Carmela Marie Santos
Pulangiyēn youth leaders gathered in Bendum in Bukidnon, Philippines from 6 to 9 January 2026 to greet the New Year in the spirit of reflection and community life. There were 32 participants that included Grade 11 and 12 students from the Apu Palamguwan Cultural Education Center (APC) school and members of the APC forest and water management teams serving the Pulangiyēn community who came together for a pagtimbaya.
The learnings from the RAOEN community process highlight the importance of exploring how to manage emotions that are seen as important to explore further with the Pulangiyēn youth as they increasingly live in rural-urban diversity. This emotional processing contributes to the deepening of the capacity to reflect.
Feelings and the faith
The welcoming pagtimbaya or salubong of a new year is a passage both of time and also of feelings. To recognize and to be able to name a dominant emotion is both skill and grace as it brings a person to the journey of self, family, and community in the previous 365 days.

For the indigenous youth, translating the Feelings Wheel into their own language was an exercise of embracing and owning up to the feelings that wrapped their 2025.
On one hand, dominant feelings were of thankfulness and pride in being able to hurdle responsibilities. There also was blessedness, trust, and faith. On the other hand, there was tiredness, fears, uncertainty, hurt, and loneliness.

How were they able to navigate these feelings, particularly feelings that tended to wear them down and keep them from lifegiving energy in studies or their roles in the community?
Rest and recreation (pahulay ug paglingaw-lingaw) was a response of some and for many it was reflection and prayer (pagpamalandung ug pag-ampo) and being able to share with family and keeping family as their inspiration.
Feelings and recognizing these helped guide the indigenous youth to where their inner compass points to – entrusting in a Presence beyond, to Magbabaya, Creator God..
My story and our common values as Indigenous
When tasked to recall core memories, or those that they could not forget in their childhood years, or growing up, many shared the joys of being in the land, climbing trees, bathing in the river, watching and helping out parents grow food from the land. Memories of a time when there was still no mobile technology were vivid, particularly for the indigenous who are crossing from their youth to growing their own families.

As each person shared their story, love for the land, simplicity, sense of community, peace, abundance in enoughness was a common thread as common and shared values. Being indigenous means rootedness in the land and community, even in and especially in a changing world.
The Letter: A Message for Our Earth documentary and Canopy 2050
Watching and reflecting on the 2022 documentary The Letter: A Message for Our Earth and its exclusive dialogue with Pope Francis, the Indigenous youth were moved by sadness and compassion. They were also imbued by stubborn hope and enduring pride.
They shared immense sadness for what is happening to their fellow Indigenous who are displaced and disconnected from their homes. They felt dismayed at what is happening to the corals and coastal areas, the melting of glaciers and what this means for biodiversity. There was deep compassion for their fellow youth whose childhood and growing up years are a struggle.
Yet they hold on to hope, that the story of the climate and peoples as it unfolds will not simply end in displacement and disaster of society’s own making. They see themselves not as helpless victims, but as voices bearing the value of the land and what it means for their culture. Their hearts are filled with pride in what their ancestors started, and they feel the urgency now to be able to continue, growing and restoring the forest, securing their land, water, and food.

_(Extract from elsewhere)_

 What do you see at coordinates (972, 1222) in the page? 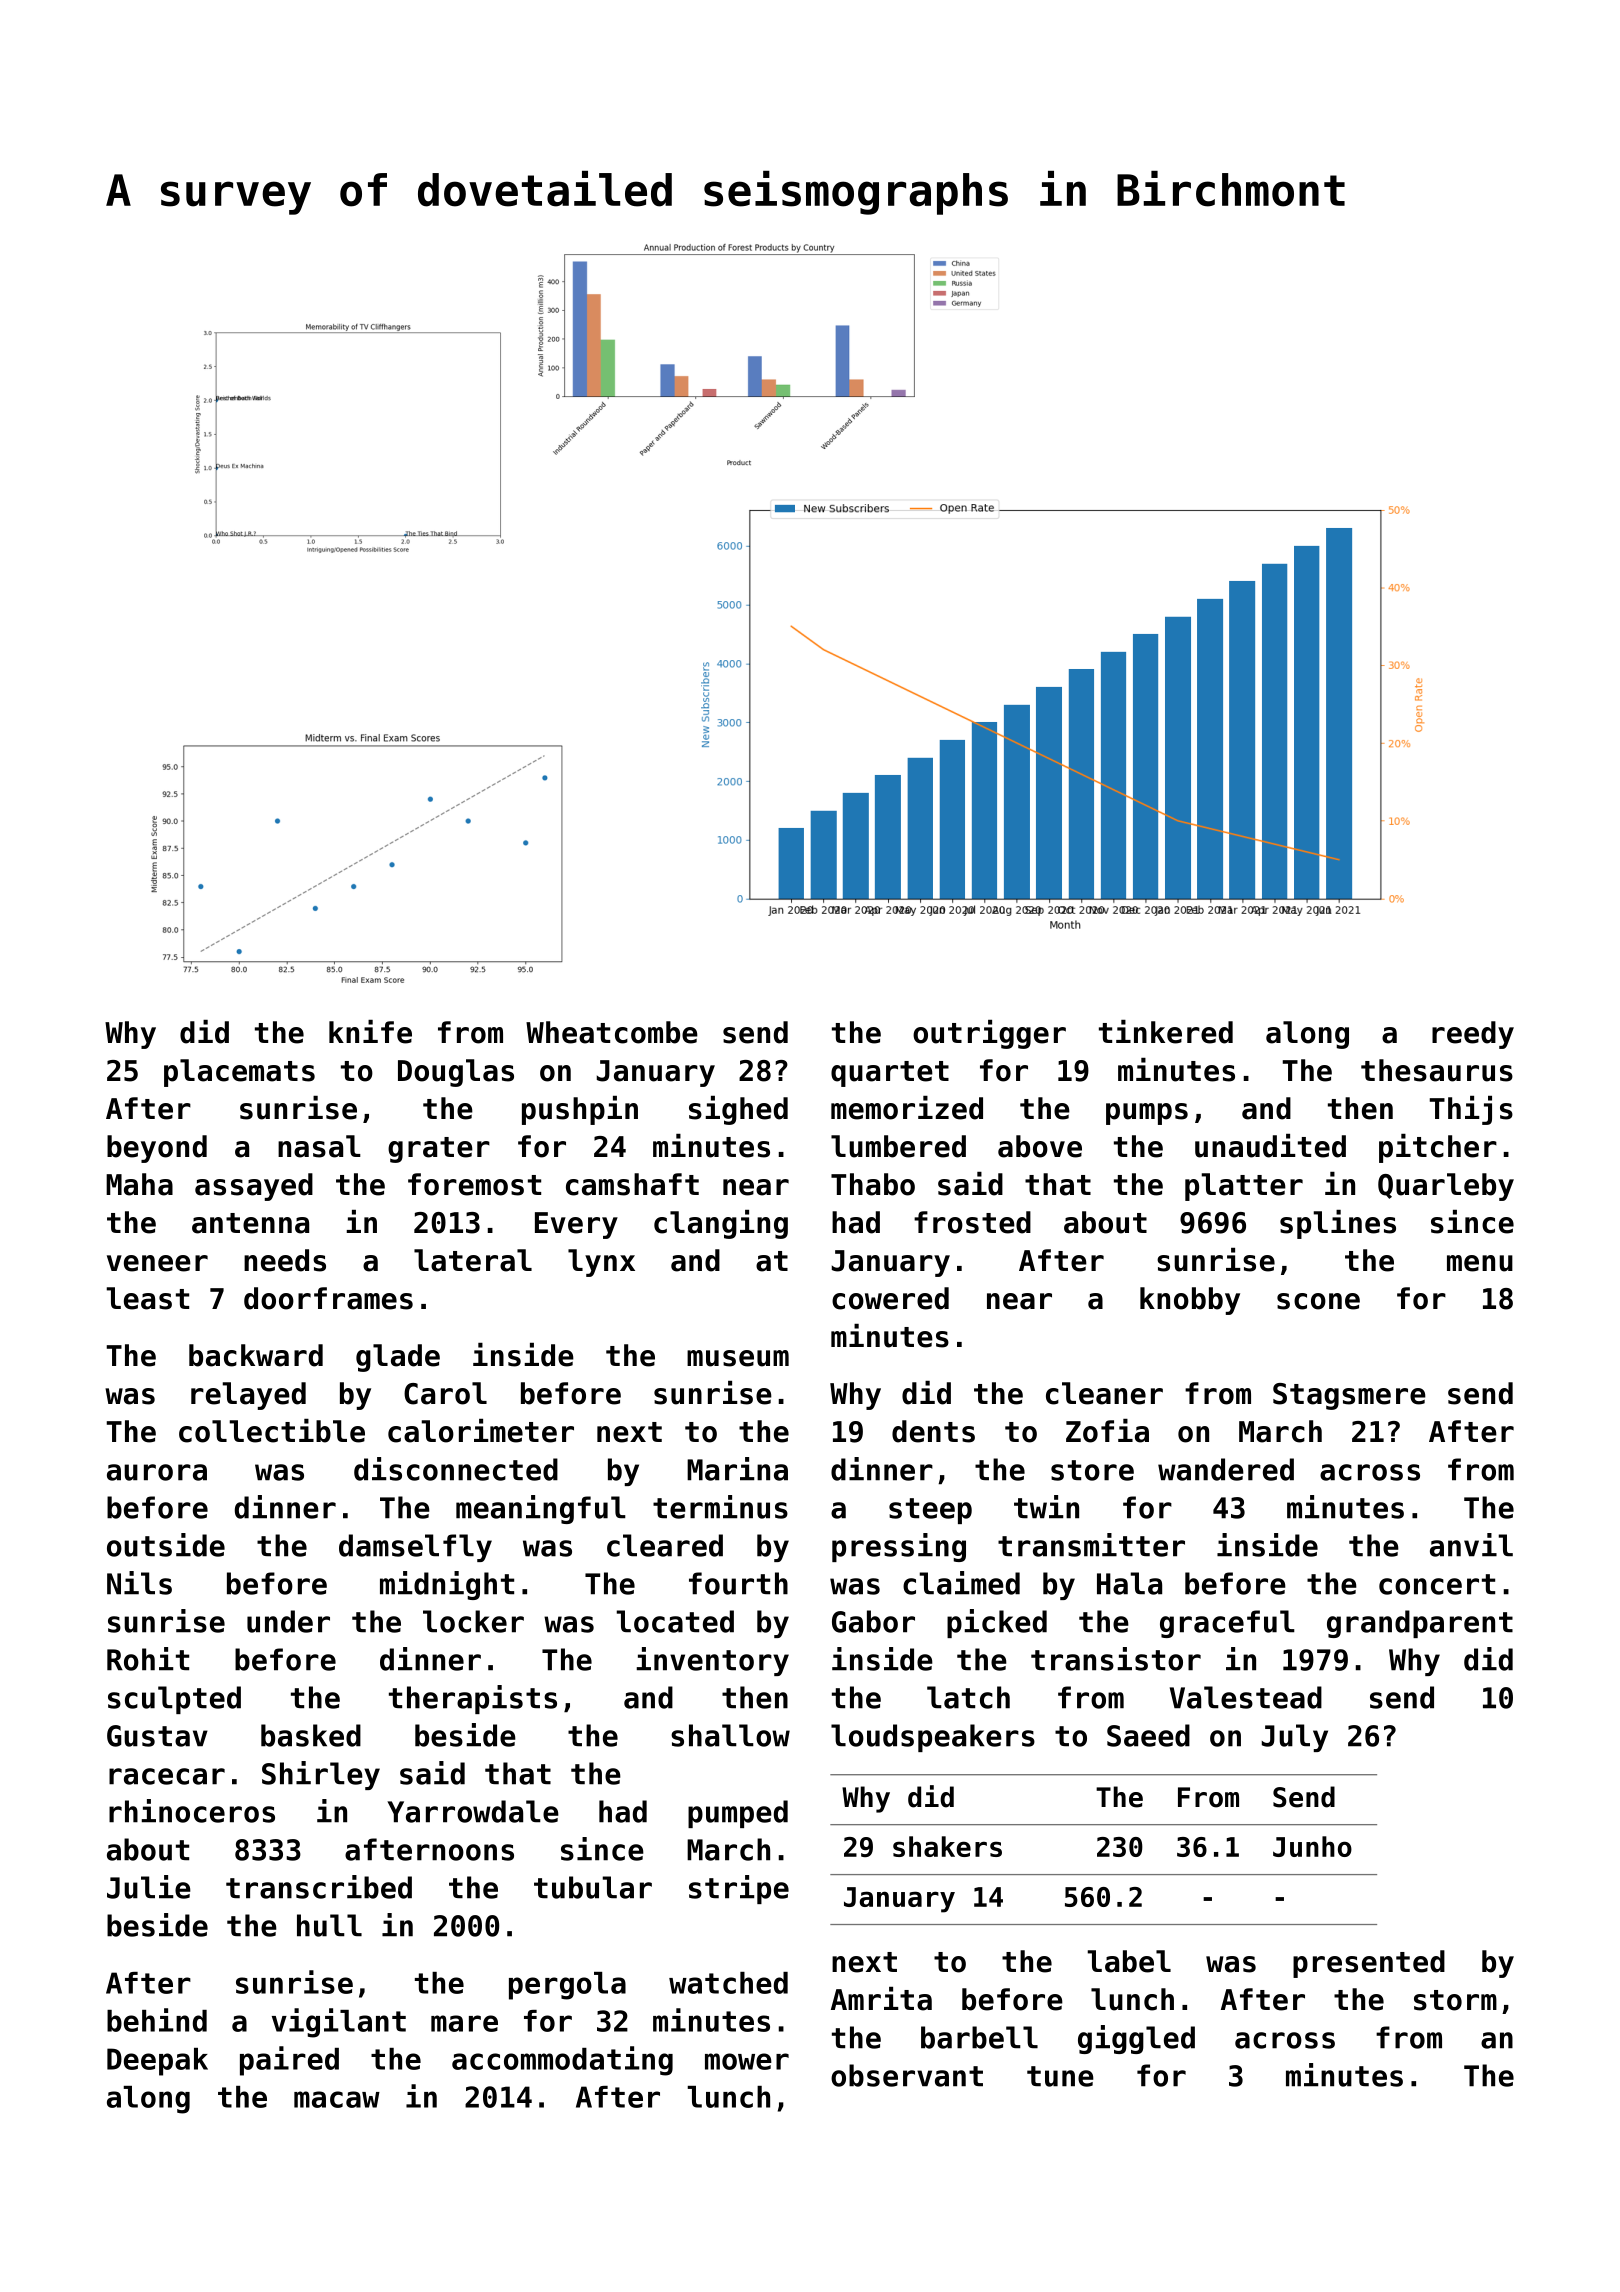
I see `frosted` at bounding box center [972, 1222].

When they walked through the Canopy 2050 in Bendum, an area reserved for forest restoration, they learned about ecological succession and the order in the forest regeneration: pioneer species, pillar, and filler species. They recognized that their ancestors are like the pioneer species who now have only a decade or so to live. They are preparing themselves to take on the role of the pillar species to sustain the forest and their community.
If they are able to do this, sustain the forest and their community and culture, they realize that the benefits of the forest and their culture go beyond their own local community. In an era of the climate crisis, they see how the local communities and forests help the wider community and world with which they share a biome: a network of ecosystems. A youth student shared: “We belong under one sky, where the water passes from stream, flowing to the rivers and the Ocean that binds us in Our Common Home.”
Our common message
In revisiting their common message of the Indigenous youth (From Ancestral Wisdom to Global Hope: A Call for Ecological Conversion and Intergenerational Solidarity) read at COP30 in Belém, Brazil in November 2025, there was a common resolve to continue knowing who they are, to grow into indigenous wisdom and leadership, to remember not only who they are but why they are here, why they study, and who they can become for the community.
As 2025 gives way to 2026, the salubong of the new year is both a passage of time and feelings and a passing through of values, core identity as indigenous and the common desire to deepen the faith, the care, and hope for the land.
Carmela Marie Santos is RAOEN’s Regional Coordinator for Southeast Asia.